*** WORKING DATA
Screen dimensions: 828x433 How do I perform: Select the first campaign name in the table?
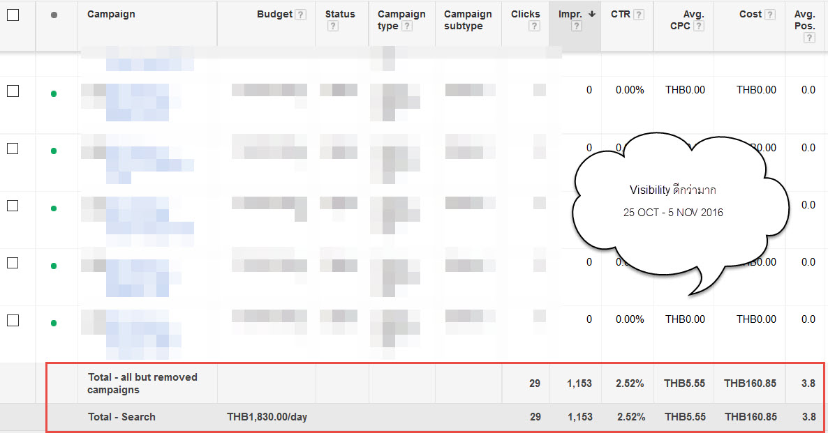click(x=136, y=101)
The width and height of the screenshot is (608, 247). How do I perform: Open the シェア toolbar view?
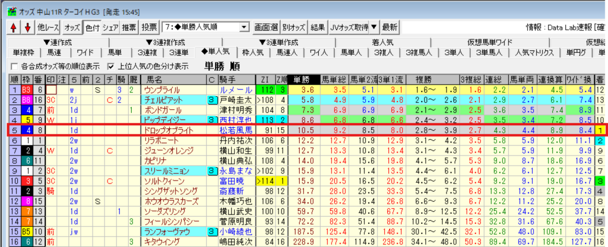pos(110,27)
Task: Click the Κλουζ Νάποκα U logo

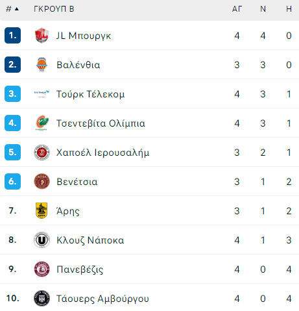Action: (42, 240)
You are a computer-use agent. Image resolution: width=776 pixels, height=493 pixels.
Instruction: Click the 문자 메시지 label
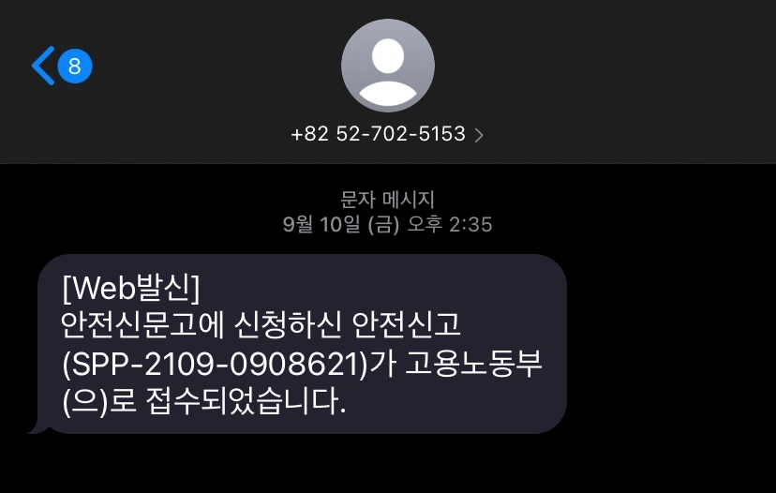(x=387, y=200)
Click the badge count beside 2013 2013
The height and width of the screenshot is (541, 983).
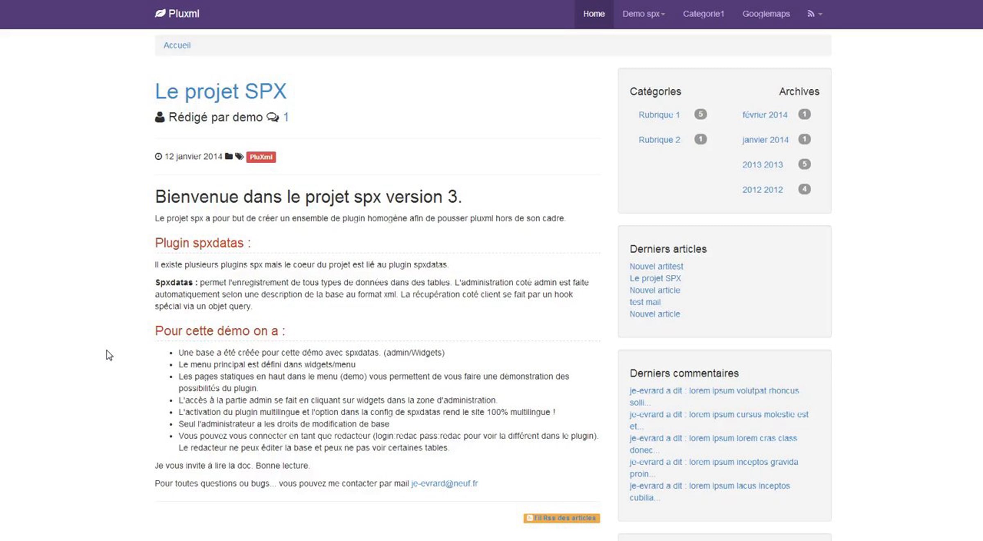coord(804,164)
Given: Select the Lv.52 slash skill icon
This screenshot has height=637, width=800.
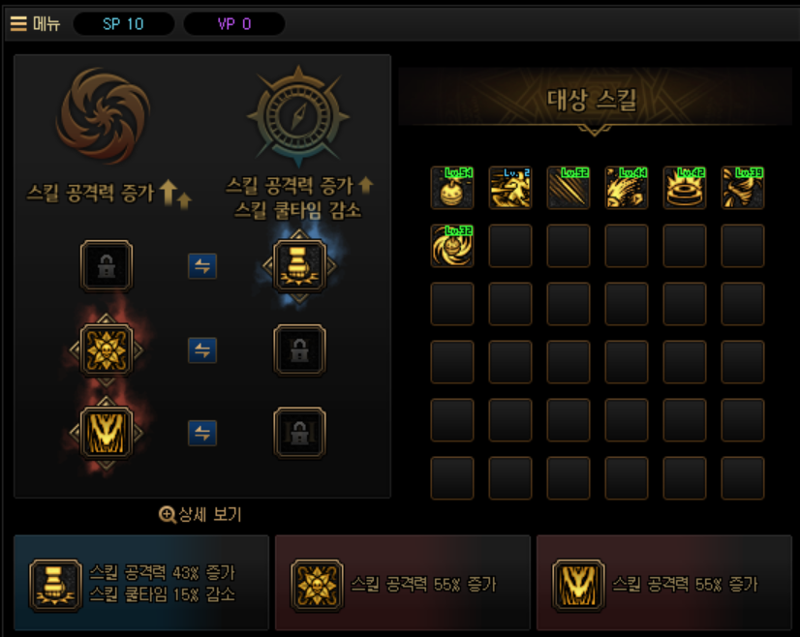Looking at the screenshot, I should tap(569, 188).
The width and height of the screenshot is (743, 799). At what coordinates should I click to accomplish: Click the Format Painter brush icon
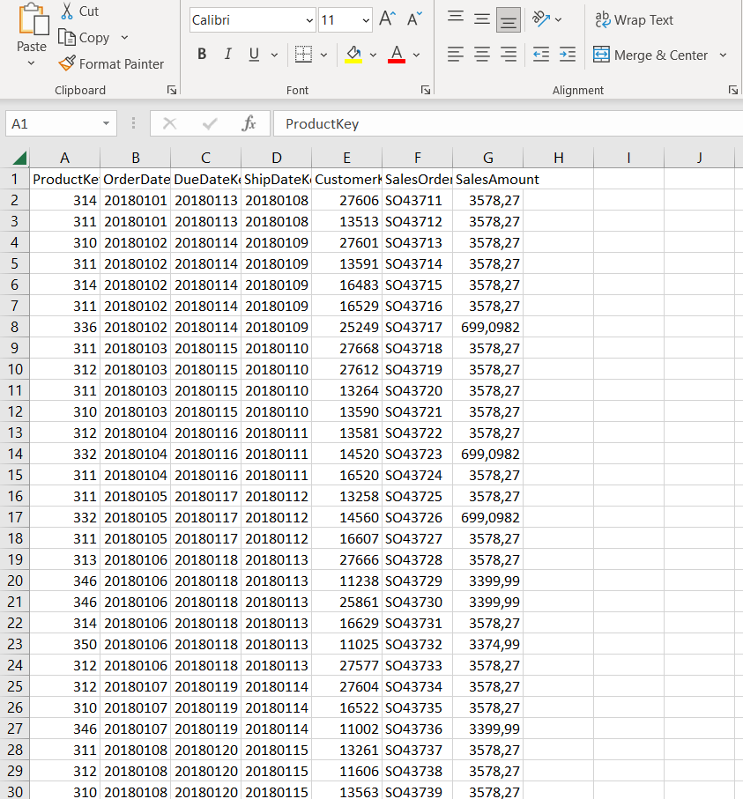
******
WHAT TO PRODUCE:
Please find every line in the records that contains the word "height" and copy each one. Case counts.

TASK ANSWER:
The width and height of the screenshot is (608, 247). How do I perform: Open the シェア toolbar view?
You are a computer-use agent. Image resolution: width=776 pixels, height=493 pixels.
The height and width of the screenshot is (541, 983).
This screenshot has height=637, width=800.
The width and height of the screenshot is (743, 799). At what coordinates should I click to accomplish: Click the Format Painter brush icon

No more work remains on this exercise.